This week we wanted to dive into our US equity market playbook in the face of slowing GDP growth and increased volatility. One measure that we like to track to inform our macro-economic contextual view is the Atlanta Fed’s GDPNow forecasting model. This is not an official forecast of the Atlanta Fed, but rather a tool that helps inform the running estimate of US GDP based on available economic data for the current quarter. This, in turn, becomes an insightful measure of the current environment compared to consensus expectations.  

20240827-chart-1

The most recent estimate from the model dropped from 2.9% on August 8th to 2.0% on August 16th. The primary drivers of the decline are softening housing starts and continued weakness in industrial production. These datapoints corroborate our own research that sees increasing company-level anecdotal evidence of slowing orders and revenue.  

This softening also makes sense as the equity market struggles through new volatility-driven fears of a hard-landing or recession. The consensus economic view is that the US can still avoid recession, but the data are starting to push a new, more concerning, narrative. Slower growth and emergent volatility should not be ignored. Now is a good time to dust off the slow-growth playbook.

The key conclusion, for us, is that emphasizing incremental investment in areas like Consumer Staples and Health Care may help cushion any drawdown related to declining expectations of growth and profits. Both sectors are classically defensive, but we also see evidence of thematic growth that should stand out on a cyclical basis as both discretionary consumer spending and industrial investment possibly slow into 2025.

Innovation among medical device companies, pharmaceutical companies and a return to secular revenue growth for health insurance and care providers are all themes we believe may provide safe havens in a potential macro-driven storm.

Sectors that look less attractive in this playbook are Technology and Industrials. Although there are always winners at the stock-level in each sector, we see few immediate opportunities to add capital in these two sectors driven by concern for moderating enterprise-level investment and less fiscal stimulus.  

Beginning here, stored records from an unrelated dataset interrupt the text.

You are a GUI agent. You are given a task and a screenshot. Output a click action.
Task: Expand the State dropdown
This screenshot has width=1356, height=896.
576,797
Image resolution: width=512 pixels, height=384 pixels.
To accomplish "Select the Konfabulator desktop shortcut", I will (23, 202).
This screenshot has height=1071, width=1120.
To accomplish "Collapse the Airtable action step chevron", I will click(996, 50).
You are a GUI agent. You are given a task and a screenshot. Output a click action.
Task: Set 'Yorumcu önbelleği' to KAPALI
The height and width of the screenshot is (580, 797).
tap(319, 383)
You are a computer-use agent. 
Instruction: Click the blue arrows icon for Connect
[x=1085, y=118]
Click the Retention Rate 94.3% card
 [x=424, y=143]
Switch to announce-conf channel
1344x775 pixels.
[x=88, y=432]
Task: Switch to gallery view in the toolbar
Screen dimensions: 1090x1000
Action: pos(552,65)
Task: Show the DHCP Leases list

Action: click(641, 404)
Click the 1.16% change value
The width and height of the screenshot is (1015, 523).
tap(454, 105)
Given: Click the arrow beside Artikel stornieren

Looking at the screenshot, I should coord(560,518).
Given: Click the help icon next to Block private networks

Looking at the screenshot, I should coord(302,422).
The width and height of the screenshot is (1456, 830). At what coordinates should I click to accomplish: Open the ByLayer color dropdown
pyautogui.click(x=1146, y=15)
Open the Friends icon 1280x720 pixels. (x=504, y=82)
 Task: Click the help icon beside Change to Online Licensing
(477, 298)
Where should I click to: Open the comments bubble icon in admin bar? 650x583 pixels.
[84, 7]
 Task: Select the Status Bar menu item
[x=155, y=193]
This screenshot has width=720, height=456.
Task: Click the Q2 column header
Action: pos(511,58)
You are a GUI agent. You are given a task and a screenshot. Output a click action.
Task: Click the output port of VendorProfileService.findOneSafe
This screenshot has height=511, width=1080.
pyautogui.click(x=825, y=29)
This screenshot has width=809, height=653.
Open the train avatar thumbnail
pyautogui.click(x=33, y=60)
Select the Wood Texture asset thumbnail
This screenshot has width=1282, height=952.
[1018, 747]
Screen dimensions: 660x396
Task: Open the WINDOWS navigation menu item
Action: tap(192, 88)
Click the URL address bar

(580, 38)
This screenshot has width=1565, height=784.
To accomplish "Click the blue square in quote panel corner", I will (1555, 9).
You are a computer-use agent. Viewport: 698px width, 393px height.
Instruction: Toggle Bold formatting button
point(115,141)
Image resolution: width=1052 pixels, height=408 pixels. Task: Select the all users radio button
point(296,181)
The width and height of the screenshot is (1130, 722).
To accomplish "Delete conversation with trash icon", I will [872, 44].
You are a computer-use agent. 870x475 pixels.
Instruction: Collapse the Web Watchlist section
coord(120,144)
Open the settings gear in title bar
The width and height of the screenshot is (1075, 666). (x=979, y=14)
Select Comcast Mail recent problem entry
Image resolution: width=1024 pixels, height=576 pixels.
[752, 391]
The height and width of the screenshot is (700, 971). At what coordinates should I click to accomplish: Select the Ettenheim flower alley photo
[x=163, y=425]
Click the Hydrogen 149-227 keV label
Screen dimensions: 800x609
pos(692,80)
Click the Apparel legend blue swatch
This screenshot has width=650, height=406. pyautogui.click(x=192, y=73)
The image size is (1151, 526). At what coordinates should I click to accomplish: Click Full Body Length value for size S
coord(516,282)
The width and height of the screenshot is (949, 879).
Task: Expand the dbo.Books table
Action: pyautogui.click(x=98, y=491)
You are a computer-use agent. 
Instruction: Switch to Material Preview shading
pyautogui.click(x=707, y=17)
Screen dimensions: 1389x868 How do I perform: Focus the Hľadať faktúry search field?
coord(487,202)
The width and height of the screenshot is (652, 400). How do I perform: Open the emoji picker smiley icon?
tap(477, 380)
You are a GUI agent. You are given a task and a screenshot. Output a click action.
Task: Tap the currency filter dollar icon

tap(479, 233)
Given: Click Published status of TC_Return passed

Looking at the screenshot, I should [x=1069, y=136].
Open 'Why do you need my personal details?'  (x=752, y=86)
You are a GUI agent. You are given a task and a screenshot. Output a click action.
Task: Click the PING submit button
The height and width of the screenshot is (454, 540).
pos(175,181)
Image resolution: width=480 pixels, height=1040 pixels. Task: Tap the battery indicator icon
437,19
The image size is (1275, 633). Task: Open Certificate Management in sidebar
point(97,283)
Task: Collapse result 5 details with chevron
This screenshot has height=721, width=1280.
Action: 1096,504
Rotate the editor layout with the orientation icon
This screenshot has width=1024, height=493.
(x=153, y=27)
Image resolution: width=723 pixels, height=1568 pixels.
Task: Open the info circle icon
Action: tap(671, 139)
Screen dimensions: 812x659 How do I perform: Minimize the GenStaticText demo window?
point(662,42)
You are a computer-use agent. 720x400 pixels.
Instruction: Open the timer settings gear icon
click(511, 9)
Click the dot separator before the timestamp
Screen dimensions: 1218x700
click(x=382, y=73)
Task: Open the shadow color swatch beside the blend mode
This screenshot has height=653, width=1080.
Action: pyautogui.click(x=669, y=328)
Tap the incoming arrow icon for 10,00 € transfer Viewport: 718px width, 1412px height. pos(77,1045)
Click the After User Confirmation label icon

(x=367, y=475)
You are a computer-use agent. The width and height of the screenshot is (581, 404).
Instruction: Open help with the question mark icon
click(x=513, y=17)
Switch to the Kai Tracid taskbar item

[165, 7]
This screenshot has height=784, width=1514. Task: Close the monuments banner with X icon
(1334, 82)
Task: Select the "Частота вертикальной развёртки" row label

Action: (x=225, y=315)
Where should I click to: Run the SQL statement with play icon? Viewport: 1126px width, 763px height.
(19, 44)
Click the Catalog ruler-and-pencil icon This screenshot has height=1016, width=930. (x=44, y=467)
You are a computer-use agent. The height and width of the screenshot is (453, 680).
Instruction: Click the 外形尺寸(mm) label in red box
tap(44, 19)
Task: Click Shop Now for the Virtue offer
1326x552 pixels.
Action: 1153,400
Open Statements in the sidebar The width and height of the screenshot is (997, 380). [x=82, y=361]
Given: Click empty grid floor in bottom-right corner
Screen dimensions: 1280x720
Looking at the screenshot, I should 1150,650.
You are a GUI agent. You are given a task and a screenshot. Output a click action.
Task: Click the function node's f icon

Although the tremors we’re seeing in the market may best be met with a change in exposure, we are always fans of staying fully invested in your individual equity allocation. Even if growth slows more than expected, the market will find its footing and may discount the eventual improvement sooner than most people expect. It’s almost impossible to get the top and bottom of a cycle right. So, stay fully invested, and think about risk-management on the margin with Health Care and Consumer Staples exposure.